Retype the material exactly, ending with the line containing "This screenshot has height=489, width=652.".
════
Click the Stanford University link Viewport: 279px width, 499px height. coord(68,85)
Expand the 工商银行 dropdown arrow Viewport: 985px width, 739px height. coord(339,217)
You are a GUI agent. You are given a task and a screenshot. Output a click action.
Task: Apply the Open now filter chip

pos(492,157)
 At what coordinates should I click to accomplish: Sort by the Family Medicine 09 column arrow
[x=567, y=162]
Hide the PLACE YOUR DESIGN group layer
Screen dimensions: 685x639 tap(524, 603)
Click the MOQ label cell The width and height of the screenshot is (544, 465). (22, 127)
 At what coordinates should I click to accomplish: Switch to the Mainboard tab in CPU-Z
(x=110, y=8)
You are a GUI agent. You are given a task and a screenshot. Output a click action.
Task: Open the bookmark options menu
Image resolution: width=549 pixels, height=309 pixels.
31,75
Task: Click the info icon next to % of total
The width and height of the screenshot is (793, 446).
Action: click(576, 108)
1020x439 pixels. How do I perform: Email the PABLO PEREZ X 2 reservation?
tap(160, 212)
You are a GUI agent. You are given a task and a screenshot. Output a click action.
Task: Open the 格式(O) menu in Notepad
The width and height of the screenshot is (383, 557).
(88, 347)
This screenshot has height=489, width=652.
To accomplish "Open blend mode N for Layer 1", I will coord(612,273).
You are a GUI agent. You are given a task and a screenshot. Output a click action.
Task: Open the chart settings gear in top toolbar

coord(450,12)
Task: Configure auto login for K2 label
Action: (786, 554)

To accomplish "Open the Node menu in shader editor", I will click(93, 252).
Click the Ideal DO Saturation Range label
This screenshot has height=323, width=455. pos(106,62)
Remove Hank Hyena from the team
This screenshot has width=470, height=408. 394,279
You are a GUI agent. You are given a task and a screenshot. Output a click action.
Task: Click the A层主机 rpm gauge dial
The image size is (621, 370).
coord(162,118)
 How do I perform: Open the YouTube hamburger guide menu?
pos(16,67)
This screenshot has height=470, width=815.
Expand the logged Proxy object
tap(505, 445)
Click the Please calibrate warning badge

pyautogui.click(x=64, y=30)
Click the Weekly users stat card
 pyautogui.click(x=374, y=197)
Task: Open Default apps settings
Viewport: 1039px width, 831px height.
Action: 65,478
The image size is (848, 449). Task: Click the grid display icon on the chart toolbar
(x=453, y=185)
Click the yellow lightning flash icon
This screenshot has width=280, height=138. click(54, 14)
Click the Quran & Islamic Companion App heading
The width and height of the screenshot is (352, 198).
════
--- Task output ---
Click the Stanford University link Viewport: 279px width, 499px height. coord(68,85)
Expand the 工商银行 dropdown arrow Viewport: 985px width, 739px height. coord(339,217)
You are a GUI agent. You are given a task and a screenshot. Output a click action.
Task: Apply the Open now filter chip

pos(492,157)
 At what coordinates should I click to accomplish: Sort by the Family Medicine 09 column arrow
[x=567, y=162]
Hide the PLACE YOUR DESIGN group layer
Screen dimensions: 685x639 tap(524, 603)
Click the MOQ label cell The width and height of the screenshot is (544, 465). (22, 127)
 At what coordinates should I click to accomplish: Switch to the Mainboard tab in CPU-Z
(x=110, y=8)
You are a GUI agent. You are given a task and a screenshot. Output a click action.
Task: Open the bookmark options menu
Image resolution: width=549 pixels, height=309 pixels.
31,75
Task: Click the info icon next to % of total
The width and height of the screenshot is (793, 446).
Action: click(576, 108)
1020x439 pixels. How do I perform: Email the PABLO PEREZ X 2 reservation?
tap(160, 212)
You are a GUI agent. You are given a task and a screenshot. Output a click action.
Task: Open the 格式(O) menu in Notepad
The width and height of the screenshot is (383, 557).
(88, 347)
This screenshot has height=489, width=652.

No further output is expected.